Given problem — Can you rewrite the rows between the lines holding "Click the italic formatting icon" and "tap(307, 9)", inclusive, substituting "yellow" for "orange" and leaving everything else unchanged?

Source material —
-------------------------
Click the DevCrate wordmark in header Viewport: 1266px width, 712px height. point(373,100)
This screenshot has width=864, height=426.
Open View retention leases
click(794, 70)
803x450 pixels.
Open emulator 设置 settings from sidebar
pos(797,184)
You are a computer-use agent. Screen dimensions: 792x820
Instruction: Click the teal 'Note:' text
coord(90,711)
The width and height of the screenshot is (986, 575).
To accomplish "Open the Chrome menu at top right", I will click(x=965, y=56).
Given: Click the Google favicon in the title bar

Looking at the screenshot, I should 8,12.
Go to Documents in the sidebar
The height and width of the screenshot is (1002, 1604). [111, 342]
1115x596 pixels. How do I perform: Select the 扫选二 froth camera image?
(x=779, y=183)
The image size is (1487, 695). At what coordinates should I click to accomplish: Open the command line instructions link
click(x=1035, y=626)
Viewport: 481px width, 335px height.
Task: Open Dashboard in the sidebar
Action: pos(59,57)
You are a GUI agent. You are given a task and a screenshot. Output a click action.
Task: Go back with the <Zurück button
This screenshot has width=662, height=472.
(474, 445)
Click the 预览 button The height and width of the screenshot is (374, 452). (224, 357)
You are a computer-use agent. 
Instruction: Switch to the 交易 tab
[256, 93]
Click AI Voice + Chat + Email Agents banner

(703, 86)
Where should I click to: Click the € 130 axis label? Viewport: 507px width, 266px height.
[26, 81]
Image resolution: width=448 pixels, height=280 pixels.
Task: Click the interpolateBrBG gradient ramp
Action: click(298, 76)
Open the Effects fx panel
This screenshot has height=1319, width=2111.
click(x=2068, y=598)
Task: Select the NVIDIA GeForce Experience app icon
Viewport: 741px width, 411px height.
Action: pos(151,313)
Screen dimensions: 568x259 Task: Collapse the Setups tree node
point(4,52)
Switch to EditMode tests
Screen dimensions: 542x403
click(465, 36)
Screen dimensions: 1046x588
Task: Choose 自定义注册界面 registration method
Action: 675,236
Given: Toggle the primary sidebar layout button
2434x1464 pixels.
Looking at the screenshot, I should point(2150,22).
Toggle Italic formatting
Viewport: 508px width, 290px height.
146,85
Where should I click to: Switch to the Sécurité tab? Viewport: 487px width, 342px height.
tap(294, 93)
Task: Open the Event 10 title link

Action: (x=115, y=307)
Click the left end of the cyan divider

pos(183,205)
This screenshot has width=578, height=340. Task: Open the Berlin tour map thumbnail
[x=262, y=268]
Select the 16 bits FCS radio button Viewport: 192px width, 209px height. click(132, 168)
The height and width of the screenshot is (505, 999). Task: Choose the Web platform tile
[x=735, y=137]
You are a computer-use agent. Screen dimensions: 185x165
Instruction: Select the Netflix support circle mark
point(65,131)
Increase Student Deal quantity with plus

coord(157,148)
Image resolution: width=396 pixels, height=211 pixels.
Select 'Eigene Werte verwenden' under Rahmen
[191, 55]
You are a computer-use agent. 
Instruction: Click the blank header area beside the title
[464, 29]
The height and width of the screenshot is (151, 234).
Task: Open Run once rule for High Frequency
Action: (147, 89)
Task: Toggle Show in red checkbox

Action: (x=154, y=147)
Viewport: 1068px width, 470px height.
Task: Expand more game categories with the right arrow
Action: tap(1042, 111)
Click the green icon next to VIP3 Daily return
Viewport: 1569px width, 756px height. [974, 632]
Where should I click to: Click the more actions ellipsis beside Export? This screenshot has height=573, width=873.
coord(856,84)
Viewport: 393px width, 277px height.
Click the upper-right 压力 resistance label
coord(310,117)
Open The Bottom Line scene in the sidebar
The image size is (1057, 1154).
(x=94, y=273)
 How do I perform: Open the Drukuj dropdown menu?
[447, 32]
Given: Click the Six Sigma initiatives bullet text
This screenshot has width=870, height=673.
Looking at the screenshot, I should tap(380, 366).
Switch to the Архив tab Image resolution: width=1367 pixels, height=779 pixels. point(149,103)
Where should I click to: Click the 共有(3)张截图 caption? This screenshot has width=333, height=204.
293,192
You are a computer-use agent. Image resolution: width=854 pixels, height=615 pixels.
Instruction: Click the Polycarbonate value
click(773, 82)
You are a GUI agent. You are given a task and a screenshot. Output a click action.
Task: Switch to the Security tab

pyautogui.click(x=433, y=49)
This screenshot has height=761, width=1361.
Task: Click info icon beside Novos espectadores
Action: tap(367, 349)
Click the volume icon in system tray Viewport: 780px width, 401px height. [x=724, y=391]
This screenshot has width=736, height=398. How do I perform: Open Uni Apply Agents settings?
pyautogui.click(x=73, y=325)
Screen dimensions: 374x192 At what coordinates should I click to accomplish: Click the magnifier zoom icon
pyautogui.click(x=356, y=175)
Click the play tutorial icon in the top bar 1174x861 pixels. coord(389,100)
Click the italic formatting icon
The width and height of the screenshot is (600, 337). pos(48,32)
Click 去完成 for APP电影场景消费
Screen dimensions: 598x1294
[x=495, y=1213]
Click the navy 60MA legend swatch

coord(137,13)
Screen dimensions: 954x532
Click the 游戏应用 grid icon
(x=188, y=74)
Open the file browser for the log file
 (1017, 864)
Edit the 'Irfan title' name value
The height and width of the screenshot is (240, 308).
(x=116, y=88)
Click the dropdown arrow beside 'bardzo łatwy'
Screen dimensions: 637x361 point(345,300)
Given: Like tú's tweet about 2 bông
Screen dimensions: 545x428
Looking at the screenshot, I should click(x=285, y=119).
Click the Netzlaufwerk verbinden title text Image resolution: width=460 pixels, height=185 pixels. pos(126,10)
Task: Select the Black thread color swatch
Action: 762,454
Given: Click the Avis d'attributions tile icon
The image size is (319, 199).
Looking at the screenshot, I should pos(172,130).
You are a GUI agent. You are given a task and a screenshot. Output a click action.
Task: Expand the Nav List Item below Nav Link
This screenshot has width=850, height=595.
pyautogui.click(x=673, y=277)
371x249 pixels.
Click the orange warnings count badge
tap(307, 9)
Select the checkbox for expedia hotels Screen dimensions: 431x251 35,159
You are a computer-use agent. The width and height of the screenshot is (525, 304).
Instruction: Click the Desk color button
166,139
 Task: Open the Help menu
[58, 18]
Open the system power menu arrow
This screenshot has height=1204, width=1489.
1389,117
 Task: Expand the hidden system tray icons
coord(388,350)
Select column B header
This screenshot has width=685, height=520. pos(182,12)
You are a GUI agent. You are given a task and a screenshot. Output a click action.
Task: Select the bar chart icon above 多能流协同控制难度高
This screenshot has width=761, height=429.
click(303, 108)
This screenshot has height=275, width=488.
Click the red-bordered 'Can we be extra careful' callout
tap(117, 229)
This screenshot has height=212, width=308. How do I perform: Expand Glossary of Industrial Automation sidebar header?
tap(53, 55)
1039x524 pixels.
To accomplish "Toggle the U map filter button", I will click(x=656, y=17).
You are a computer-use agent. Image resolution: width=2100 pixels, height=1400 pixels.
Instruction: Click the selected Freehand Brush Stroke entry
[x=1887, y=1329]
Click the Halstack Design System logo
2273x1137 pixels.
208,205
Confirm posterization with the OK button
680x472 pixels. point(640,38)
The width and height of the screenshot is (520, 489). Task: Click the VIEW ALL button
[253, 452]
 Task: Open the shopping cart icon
-------------------------
The result —
Click the italic formatting icon
The width and height of the screenshot is (600, 337). pos(48,32)
Click 去完成 for APP电影场景消费
Screen dimensions: 598x1294
[x=495, y=1213]
Click the navy 60MA legend swatch

coord(137,13)
Screen dimensions: 954x532
Click the 游戏应用 grid icon
(x=188, y=74)
Open the file browser for the log file
 (1017, 864)
Edit the 'Irfan title' name value
The height and width of the screenshot is (240, 308).
(x=116, y=88)
Click the dropdown arrow beside 'bardzo łatwy'
Screen dimensions: 637x361 point(345,300)
Given: Like tú's tweet about 2 bông
Screen dimensions: 545x428
Looking at the screenshot, I should click(x=285, y=119).
Click the Netzlaufwerk verbinden title text Image resolution: width=460 pixels, height=185 pixels. pos(126,10)
Task: Select the Black thread color swatch
Action: 762,454
Given: Click the Avis d'attributions tile icon
The image size is (319, 199).
Looking at the screenshot, I should pos(172,130).
You are a GUI agent. You are given a task and a screenshot. Output a click action.
Task: Expand the Nav List Item below Nav Link
This screenshot has width=850, height=595.
pyautogui.click(x=673, y=277)
371x249 pixels.
Click the yellow warnings count badge
tap(307, 9)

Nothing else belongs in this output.